ITEM 1. SUBJECT COMPANY INFORMATION.

         The name of the subject company is Income Growth Partners, Ltd. X, a
California limited partnership (the "Partnership"). The principal executive
offices of the Partnership are located at 11230 Sorrento Valley Road, Suite 220,
San Diego, California 92121. The telephone number of the Partnership's principal
executive office is (858) 457-2750.

         The title of the class of equity securities to which this
Solicitation/Recommendation Statement on Schedule 14D-9 (this "Statement")
relates is original units ("Original Units") of limited partnership interests in
the Partnership. As of April 30, 2003, there are 18,826.5 Original Units and
8,100 Class A Units (not included in the Offer) issued and outstanding, held by
1,874 Unit Holders.

ITEM 2. IDENTITY AND BACKGROUND OF FILING PERSON.

         The Partnership, the subject company, is the person filing this
Statement.

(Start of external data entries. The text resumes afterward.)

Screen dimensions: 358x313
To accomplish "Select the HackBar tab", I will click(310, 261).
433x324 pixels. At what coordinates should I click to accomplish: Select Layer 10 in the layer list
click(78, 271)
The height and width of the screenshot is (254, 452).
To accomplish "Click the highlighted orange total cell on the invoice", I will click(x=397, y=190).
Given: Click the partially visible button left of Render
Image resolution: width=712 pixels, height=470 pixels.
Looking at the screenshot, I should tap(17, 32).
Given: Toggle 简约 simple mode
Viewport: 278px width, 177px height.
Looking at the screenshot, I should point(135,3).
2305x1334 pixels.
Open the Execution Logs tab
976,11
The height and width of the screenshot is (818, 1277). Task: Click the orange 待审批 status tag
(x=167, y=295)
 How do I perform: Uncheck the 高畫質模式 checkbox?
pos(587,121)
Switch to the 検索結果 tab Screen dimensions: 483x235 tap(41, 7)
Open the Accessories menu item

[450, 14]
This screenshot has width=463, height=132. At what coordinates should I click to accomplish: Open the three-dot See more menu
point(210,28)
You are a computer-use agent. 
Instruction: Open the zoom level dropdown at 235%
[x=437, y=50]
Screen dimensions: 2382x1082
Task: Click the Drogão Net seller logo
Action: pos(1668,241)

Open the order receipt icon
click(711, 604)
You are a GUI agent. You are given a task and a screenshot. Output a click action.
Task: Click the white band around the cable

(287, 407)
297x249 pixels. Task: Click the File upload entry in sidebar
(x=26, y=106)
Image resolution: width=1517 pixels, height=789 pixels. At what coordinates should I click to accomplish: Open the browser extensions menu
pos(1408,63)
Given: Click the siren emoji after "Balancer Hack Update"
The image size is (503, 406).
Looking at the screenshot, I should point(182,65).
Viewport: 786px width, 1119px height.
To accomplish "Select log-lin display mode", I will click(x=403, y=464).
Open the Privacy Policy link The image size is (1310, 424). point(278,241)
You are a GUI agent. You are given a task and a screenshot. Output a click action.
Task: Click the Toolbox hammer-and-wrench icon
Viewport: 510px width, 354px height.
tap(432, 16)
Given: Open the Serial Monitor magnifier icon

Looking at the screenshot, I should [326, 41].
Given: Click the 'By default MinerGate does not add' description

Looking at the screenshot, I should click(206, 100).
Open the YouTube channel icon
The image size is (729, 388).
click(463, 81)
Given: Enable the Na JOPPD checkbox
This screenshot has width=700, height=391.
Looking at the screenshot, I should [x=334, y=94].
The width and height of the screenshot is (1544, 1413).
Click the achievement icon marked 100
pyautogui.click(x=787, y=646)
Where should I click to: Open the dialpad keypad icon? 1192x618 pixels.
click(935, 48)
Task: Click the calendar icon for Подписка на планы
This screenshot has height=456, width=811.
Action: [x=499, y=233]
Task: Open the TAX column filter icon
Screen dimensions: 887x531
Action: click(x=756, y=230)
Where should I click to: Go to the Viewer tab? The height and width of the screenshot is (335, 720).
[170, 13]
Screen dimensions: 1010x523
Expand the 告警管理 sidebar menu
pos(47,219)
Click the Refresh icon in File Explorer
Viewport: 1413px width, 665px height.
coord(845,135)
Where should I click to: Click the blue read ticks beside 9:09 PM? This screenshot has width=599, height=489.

Its business address and telephone number are set forth above under
item 1.

         This Statement relates to the cash tender offer made by Millenium
Management, LLC ("Millenium" or the "Purchaser"), a California limited liability
company, to purchase up to 1,880 Original Units of limited partnership interests
in the Partnership at a cash purchase price of $850 per Original Unit, as more
fully described in the Tender Offer Statement in Schedule TO filed by the
Purchaser with the Securities and Exchange Commission on April 17, 2003 under
file number 005-55927 (the "Purchase Tender Offer Statement").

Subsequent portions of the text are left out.